If there was anything in the world I hated as much as I hated the rain, it would be snow.
I shivered again and rubbed my hands together, blowing my cloudy breath between my bare palms in a futile attempted to warm the almost frozen digits. The store was warmer than outside at least, and as I walked thought the metal detectors I shook my head -taking my hat off at the same time- trying to rid the snow from my body.
I ran a hand through the unruly mat of hair that had the pleasure of sitting on my head to torture me as I rounded the corner -grabbing a basket- and fished out a small piece of folded paper from my pocket. I stopped in the middle of the isle and unfolded the paper with shaky pale fingers, and after a second of reading I reached out behind me and grabbed a can of cranberries.
About a half an hour later I finally put the basked full of food particles down on the check out counter and continued to wait as the woman rang up my groceries -stopping for two price checks on a bag of potato chips and those stupid cranberries- and was out the door and back into the cold.
Now don't get me wrong, for in certain predicaments I like the snow. I like the snow.while I'm inside and warm. And I really like it when I'm away from where it is snowing. I tend to hate it any other time, epically when I'm in it.
I watched it fall from under the small canopy that stuck out from the grocery store, and a small flake pushed itself underneath the over hang and landed right my nose. It melted instantly, and I brushed the small amount of liquid away with a flick of my finger and a frown on my face.
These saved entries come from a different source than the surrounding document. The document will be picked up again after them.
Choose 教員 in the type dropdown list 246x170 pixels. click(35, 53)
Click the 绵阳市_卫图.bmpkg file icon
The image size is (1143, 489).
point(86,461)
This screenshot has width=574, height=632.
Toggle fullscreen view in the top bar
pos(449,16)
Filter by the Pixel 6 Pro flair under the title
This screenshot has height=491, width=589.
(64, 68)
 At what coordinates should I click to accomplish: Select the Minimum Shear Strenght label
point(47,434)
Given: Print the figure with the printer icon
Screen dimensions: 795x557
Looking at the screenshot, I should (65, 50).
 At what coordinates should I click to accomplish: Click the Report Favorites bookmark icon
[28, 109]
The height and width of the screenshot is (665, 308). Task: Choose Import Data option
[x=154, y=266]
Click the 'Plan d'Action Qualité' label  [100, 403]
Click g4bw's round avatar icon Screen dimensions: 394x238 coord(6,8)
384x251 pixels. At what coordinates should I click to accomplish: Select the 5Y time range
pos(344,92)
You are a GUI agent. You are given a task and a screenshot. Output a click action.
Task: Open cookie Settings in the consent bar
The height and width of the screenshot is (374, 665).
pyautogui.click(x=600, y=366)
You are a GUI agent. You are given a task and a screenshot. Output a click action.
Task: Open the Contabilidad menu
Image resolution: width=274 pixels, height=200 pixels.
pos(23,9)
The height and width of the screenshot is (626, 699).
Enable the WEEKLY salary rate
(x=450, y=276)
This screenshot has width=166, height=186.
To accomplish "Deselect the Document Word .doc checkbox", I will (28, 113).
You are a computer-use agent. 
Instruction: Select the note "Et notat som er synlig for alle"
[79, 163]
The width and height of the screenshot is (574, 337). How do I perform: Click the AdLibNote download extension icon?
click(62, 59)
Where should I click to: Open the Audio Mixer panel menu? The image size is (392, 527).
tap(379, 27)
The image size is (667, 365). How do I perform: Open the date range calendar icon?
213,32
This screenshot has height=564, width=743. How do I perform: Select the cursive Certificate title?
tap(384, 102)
I checked my watch quickly, and then proceeded to walk down the sidewalk.
There was one thing I did enjoy that came with snow, and it was the utter quiet. I barley heard the snow crunching under my pair of tan work boots, my breath gushing out of me in puffs of white air. The street's were empty, not a car on the road and an occasional person on the other sidewalk shuffled through the few inches of show, quickly trying to make it to any type of warmth. The snow always dulled everything and made it numb, just the way I like it.
I dug my hat out of my pocket and pulled it on again, trying to cover my ears best I could. Cold still prickled at the tips of them and I knew they were red, as well as my nose. I shrunk my head into my coat and buried my free hand into my pocket, clutching the plastic bag in my other hand. I grumbled slightly to myself about the cold and shuffled my feet, coming to a stop at the corner.
I guess I'm not that much of a winter person, eh?.
My ears prickled as the sound of something ripping flew to them, and I immediately froze. I stood and held my breath, and slowly as understanding dawned upon me I felt my eye twitch. And slowly - O so slowly - I turned my head down toward the floor to find my grocery's lying in the 2 inches of show.
I felt my eye twitch again. Damn it.
Two minuets and few colorful words later I had a bag of lemon's in one pocket, some green beans in the other, a bag of chips under one arm, those cranberries in one hand, and the problem box - the thing that has stabbed a hole through the bottom of the bag- full of broth in the other. My hand's were freezing and I felt chill's fly up my arms and sink into my lower back, my knee's hitting together while I shivered. My knees were wet as well as some of my sleeves, and I truthfully wasn't happy.
I really, really hate the snow.
"What did you do baka?"
I felt my eye twitch again as I turned in the direction the voice came from to find him standing there, a black bag slung lazily over his shoulder. The hood from his dark blue sweet shirt covered his hair from the falling show, but he left his black jacket that buttoned down to about his knees open. A pare of wrinkled black pants covered his legs and black boots held his feet.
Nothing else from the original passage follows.